Task objective:
Collect all lines below with the string "panel".

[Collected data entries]
^^^^^^^^
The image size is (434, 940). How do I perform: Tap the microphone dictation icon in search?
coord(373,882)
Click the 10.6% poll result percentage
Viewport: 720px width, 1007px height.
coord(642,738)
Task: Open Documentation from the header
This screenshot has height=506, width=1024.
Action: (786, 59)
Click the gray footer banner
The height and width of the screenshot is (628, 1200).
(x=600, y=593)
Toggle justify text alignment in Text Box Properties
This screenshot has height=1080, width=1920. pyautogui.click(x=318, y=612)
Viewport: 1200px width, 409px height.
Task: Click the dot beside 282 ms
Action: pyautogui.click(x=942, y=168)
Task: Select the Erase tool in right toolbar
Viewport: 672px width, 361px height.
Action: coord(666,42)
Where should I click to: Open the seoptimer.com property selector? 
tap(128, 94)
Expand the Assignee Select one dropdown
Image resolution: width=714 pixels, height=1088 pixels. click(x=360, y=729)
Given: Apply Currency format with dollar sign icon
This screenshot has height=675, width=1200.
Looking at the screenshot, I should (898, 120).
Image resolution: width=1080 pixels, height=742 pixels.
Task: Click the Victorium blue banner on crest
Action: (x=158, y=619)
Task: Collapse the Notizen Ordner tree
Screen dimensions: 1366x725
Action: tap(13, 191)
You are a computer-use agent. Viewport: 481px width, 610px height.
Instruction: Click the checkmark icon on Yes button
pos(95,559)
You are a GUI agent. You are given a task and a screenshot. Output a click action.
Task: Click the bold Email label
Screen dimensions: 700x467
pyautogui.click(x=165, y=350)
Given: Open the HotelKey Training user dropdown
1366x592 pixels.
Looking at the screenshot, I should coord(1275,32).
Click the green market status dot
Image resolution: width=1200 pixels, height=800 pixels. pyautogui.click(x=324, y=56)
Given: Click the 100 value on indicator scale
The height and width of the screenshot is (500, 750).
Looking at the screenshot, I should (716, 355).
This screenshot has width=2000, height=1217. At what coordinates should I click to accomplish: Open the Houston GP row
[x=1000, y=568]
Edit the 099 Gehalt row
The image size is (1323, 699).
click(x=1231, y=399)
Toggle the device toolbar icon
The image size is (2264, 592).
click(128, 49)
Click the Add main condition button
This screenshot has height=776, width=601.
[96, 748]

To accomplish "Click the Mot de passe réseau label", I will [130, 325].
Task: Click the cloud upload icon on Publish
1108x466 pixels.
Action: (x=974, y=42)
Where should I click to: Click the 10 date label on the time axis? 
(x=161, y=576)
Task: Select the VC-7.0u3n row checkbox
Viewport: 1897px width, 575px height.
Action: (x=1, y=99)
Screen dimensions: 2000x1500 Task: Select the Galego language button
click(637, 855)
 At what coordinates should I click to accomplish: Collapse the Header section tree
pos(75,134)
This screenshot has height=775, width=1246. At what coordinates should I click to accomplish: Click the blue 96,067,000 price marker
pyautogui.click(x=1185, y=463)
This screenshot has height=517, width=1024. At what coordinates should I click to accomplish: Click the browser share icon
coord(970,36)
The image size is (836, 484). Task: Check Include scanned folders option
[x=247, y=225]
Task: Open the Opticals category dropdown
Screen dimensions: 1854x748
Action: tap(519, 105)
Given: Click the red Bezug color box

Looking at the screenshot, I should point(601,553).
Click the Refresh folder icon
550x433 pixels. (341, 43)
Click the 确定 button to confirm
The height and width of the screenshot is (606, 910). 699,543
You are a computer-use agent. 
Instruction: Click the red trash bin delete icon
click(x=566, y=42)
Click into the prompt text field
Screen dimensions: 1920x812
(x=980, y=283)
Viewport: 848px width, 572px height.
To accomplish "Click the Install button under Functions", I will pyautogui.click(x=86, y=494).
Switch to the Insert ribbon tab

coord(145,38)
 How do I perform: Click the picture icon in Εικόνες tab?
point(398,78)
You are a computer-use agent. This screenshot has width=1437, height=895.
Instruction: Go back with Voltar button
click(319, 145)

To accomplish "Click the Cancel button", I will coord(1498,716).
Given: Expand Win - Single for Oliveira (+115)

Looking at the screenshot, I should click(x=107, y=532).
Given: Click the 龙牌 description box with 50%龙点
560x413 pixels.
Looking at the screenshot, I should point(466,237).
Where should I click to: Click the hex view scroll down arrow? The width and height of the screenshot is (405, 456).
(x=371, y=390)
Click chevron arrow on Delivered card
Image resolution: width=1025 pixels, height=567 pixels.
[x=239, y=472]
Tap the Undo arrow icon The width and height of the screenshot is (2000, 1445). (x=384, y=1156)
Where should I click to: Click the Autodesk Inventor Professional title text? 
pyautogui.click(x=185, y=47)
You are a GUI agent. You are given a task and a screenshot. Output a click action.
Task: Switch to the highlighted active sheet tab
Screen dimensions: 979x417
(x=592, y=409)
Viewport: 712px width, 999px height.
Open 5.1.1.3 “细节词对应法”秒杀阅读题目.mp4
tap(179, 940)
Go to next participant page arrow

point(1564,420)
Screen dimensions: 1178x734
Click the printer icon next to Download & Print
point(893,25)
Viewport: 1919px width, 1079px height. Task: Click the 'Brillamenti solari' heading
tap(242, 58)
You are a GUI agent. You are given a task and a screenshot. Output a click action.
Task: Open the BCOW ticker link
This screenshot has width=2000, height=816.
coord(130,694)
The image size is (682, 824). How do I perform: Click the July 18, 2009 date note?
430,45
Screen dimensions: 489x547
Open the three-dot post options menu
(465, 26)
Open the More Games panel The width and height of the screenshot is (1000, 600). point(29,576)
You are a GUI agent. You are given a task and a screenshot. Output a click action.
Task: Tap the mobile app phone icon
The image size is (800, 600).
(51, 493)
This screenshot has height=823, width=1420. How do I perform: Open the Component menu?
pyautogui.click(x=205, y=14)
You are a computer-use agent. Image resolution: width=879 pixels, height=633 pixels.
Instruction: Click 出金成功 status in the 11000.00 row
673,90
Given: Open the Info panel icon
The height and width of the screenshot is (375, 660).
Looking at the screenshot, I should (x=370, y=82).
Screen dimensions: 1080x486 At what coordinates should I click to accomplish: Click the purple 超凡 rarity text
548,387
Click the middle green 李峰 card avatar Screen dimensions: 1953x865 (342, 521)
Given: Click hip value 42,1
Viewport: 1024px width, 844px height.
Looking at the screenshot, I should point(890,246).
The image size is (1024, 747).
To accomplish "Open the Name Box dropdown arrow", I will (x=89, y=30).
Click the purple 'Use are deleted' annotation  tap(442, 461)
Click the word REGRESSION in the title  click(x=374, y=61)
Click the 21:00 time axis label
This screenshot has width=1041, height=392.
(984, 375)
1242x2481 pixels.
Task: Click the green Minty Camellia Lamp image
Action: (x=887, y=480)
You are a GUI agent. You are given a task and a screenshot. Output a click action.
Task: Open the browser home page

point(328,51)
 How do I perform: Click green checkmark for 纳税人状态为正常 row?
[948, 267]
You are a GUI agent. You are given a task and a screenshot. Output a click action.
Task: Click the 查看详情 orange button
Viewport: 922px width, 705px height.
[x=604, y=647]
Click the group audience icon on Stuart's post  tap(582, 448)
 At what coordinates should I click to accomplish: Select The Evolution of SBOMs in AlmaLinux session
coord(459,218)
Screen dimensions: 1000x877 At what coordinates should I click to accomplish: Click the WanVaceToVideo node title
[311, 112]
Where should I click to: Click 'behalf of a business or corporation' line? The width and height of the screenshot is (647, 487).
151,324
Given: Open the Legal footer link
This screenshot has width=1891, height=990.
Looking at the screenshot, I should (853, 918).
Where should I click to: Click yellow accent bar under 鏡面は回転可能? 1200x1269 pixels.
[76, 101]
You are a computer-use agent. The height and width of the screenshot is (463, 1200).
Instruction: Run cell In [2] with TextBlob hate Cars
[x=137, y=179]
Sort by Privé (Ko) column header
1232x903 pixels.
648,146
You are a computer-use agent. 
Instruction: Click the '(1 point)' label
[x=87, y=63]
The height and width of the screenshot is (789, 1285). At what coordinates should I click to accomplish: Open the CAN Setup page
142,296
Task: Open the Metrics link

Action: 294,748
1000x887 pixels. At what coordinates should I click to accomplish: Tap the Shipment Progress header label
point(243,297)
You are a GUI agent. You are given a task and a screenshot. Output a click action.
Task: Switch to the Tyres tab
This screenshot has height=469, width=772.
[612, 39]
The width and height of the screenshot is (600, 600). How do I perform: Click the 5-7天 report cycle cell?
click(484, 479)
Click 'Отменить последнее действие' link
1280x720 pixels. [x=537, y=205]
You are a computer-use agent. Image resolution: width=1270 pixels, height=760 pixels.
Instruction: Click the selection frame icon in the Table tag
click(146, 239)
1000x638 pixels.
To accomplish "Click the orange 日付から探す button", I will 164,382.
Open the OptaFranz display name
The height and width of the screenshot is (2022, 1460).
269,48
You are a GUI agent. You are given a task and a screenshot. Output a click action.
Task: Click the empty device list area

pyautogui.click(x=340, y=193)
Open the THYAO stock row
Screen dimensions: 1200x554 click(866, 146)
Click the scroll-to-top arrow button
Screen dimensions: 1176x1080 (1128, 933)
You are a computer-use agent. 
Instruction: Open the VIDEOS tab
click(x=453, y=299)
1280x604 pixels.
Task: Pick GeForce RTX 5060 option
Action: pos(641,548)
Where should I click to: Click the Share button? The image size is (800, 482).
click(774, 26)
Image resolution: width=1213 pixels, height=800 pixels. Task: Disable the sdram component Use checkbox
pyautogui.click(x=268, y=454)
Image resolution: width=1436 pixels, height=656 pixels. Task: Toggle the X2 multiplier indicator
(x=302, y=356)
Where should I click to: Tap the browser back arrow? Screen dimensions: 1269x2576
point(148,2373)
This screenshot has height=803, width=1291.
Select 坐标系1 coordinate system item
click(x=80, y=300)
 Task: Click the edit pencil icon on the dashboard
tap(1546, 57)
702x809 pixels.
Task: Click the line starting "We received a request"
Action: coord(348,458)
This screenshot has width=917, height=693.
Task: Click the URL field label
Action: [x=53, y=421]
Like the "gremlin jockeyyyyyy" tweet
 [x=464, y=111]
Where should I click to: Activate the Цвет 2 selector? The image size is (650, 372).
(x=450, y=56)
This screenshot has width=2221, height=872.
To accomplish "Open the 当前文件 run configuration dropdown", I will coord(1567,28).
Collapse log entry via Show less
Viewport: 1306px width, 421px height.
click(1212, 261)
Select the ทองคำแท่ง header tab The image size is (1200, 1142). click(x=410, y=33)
^^^^^^^^
Task answer:
Open the More Games panel The width and height of the screenshot is (1000, 600). point(29,576)
Given: Open the Info panel icon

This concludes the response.